If you’re deploying your own infrastructure:
bash quickstart.sh
-H YOUR_VM_IP \
-U YOUR_VM_SSH_USERNAME \
-K YOUR_VM_SSH_KEY_FILE_PATH \
--deploy \
-- -f ${HOME}/tinkering.yaml
If you’re using the script to provision your own infrastructure on AWS:
bash quickstart.sh --deploy -- -f ${HOME}/tinkering.yaml
You will see the same kind of output as before, with the big bang release being updated, and the script waiting for all releases to be present.
Now you should be able to see the ArgoCD virtual service:
kubectl get vs -A
kubectl get po -n=argocd
… And you can update your hosts file from the previous step to include the ArgoCD address from the virtualservice, and view it in your browser.
Implementing Mission Applications within your bigbang environment📜
Big Bang by itself serves as a jumping off point, but many users will want to implement their own mission specific applications in to the cluster. BigBang has implemented a packages:
and wrapper:
section to enable and support this in a way that ensures connectivity between your mission specific requirements and existing BigBang utilities, such as istio, the monitoring stack, and network policy management. Here is the documentation for the packages
utility.
We will implement a simple additional utility as a proof of concept, starting with a basic podinfo client. This will use the wrapper
key to provide integration between bigbang and the Mission Application, without requiring the full Istio configuration to be placed inside BigBang specific keys of the dependent chart.
cat << EOF > ~/podinfo_wrapper.yaml
packages:
# -- Package name.
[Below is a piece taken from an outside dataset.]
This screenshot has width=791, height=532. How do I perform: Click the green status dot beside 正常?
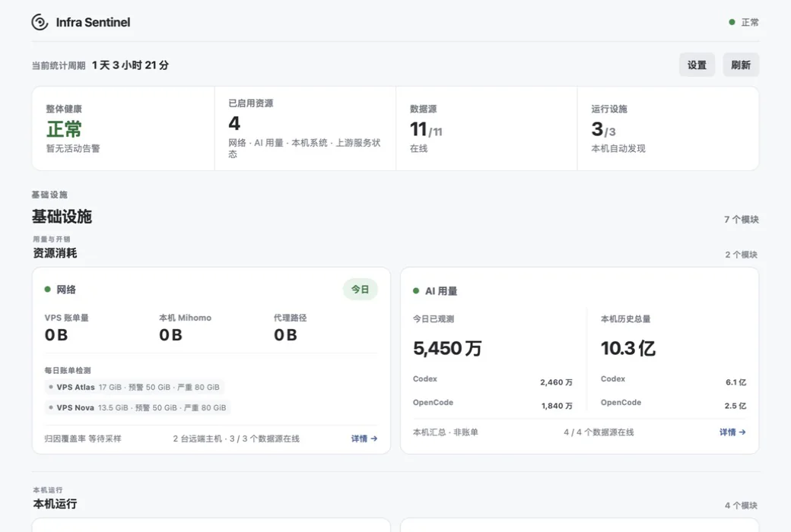(732, 22)
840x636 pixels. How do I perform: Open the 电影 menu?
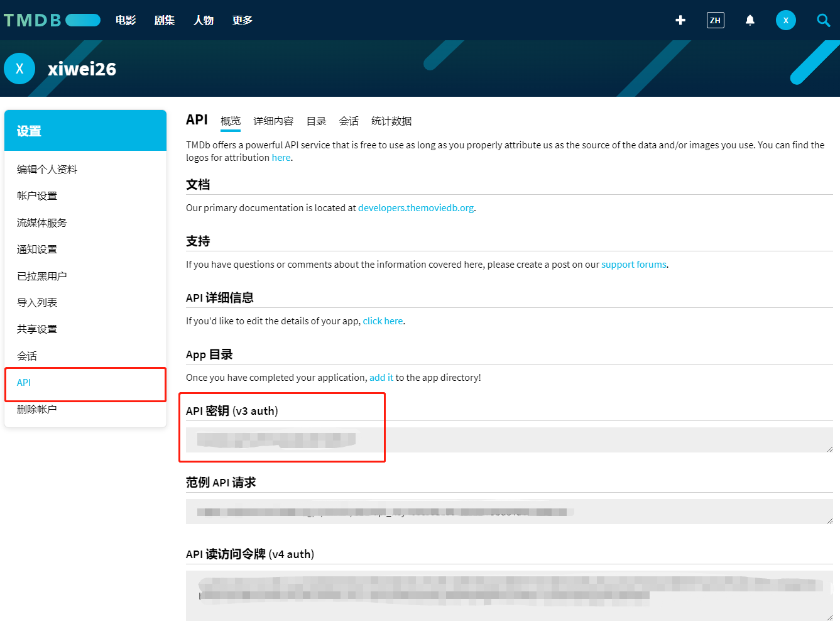(x=126, y=20)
Each package will be independently wrapped for Big Bang integration.
# @default -- Uses `defaults/<package name>.yaml` for defaults. See `package` Helm chart for additional values that can be set.
podinfo:
# -- Toggle deployment of this package
# @default -- true
enabled: true
# -- Toggle wrapper functionality. See https://docs-bigbang.dso.mil/latest/docs/guides/deployment-scenarios/extra-package-deployment/#Wrapper-Deployment for more details.
# @default -- false
wrapper:
enabled: true
# -- Use a kustomize deployment rather than Helm
kustomize: false
# -- HelmRepo source is supported as an option for Helm deployments. If both `git` and `helmRepo` are provided `git` will take precedence.
helmRepo:
# -- Name of the HelmRepo specified in `helmRepositories`
# @default -- Uses `registry1` Helm Repository if not specified
repoName:
# -- Name of the chart stored in the Helm repository
# @default -- Uses values key/package name if not specified
chartName:
# -- Tag of the chart in the Helm repo, required
tag:
# -- Git source is supported for both Helm and Kustomize deployments. If both `git` and `helmRepo` are provided `git` will take precedence.
git:
# -- Git repo URL holding the helm chart for this package, required if using git
repo: "https://repo1.dso.mil/big-bang/product/packages/podinfo.git"
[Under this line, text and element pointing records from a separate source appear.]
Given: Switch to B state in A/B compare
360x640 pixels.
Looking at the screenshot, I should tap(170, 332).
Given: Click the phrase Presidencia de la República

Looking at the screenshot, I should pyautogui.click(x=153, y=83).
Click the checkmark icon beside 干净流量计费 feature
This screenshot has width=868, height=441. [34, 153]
# -- Git commit to check out. Takes precedence over semver, tag, and branch. [More info](https://fluxcd.io/flux/components/source/gitrepositories/#reference)
commit:
# -- Git semVer tag expression to check out. Takes precedence over tag. [More info](https://fluxcd.io/flux/components/source/gitrepositories/#reference)
semver:
# -- Git tag to check out. Takes precedence over branch. [More info](https://fluxcd.io/flux/components/source/gitrepositories/#reference)
tag: "6.0.0-bb.7"
# -- Git branch to check out. [More info](https://fluxcd.io/flux/components/source/gitrepositories/#reference).
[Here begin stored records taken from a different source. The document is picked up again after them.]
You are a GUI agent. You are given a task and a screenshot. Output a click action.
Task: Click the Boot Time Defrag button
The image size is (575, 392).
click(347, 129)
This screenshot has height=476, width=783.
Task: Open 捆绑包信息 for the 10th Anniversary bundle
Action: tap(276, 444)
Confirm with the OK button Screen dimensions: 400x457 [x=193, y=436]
# @default -- When no other reference is specified, `master` branch is used
branch:
# -- Path inside of the git repo to find the helm chart or kustomize
# @default -- For Helm charts `chart`. For Kustomize `/`.
path: "chart"
# -- Override flux settings for this package
flux: {}
# -- After deployment, patch resources. [More info](https://fluxcd.io/flux/components/helm/helmreleases/#post-renderers)
postRenderers: []
# -- Specify dependencies for the package. Only used for HelmRelease, does not effect Kustomization. See [here](https://fluxcd.io/flux/components/helm/helmreleases/#helmrelease-dependencies) for a reference.
dependsOn: []
# -- Package details for Istio. See [wrapper values](https://repo1.dso.mil/big-bang/apps/wrapper/-/blob/main/chart/values.yaml) for settings.
istio:
hosts:
- names:
- missionapp
gateways:
- public
destination:
service: missionapp-missionapp
port: 9898
# -- Package details for monitoring. See [wrapper values](https://repo1.dso.mil/big-bang/apps/wrapper/-/blob/main/chart/values.yaml) for settings.
monitor: {}
# -- Package details for network policies. See [wrapper values](https://repo1.dso.mil/big-bang/apps/wrapper/-/blob/main/chart/values.yaml) for settings.
network: {}
# -- Secrets that should be created prior to package installation. See [wrapper values](https://repo1.dso.mil/big-bang/apps/wrapper/-/blob/main/chart/values.yaml) for settings.
secrets: {}
# -- ConfigMaps that should be created prior to package installation. See [wrapper values](https://repo1.dso.mil/big-bang/apps/wrapper/-/blob/main/chart/values.yaml) for settings.
configMaps: {}
# -- Values to pass through to package Helm chart
values:
istio:
enabled: "{{ .Values.istio.enabled }}"
ui:
color: "#fcba03" #yellow
EOF
If you’re deploying on your own infrastructure:
bash quickstart.sh
-H YOUR_VM_IP \
-U YOUR_VM_SSH_USERNAME \
-K YOUR_VM_SSH_KEY_FILE_PATH \
--deploy \
-- -f $HOME/podinfo_wrapper.yaml
If you’re using the script to provision your own infrastructure on AWS:
bash quickstart.sh --deploy -- -f $HOME/podinfo_wrapper.yaml
Now missionapp should show up, if it doesn’t wait a minute and rerun the command
kubectl get vs -A
kubectl get po -n=missionapp
# Once these are all Running you can visit missionapp's webpage after editing DNS to include the new host
Wrappers also allow you to abstract out Monitoring, Secrets, Network Policies, and ConfigMaps. Additional Configuration information can be found here
Important Security Notice📜
All Developer and Quick Start Guides in this repo are intended to deploy environments for development, demonstration, and learning purposes. There are practices that are bad for security, but make perfect sense for these use cases: using of default values, minimal configuration, tinkering with new functionality that could introduce a security misconfiguration, and even purposefully using insecure passwords and disabling security measures like Kyverno for convenience. Many applications have default username and passwords combinations stored in the public git repo, these insecure default credentials and configurations are intended to be overridden during production deployments.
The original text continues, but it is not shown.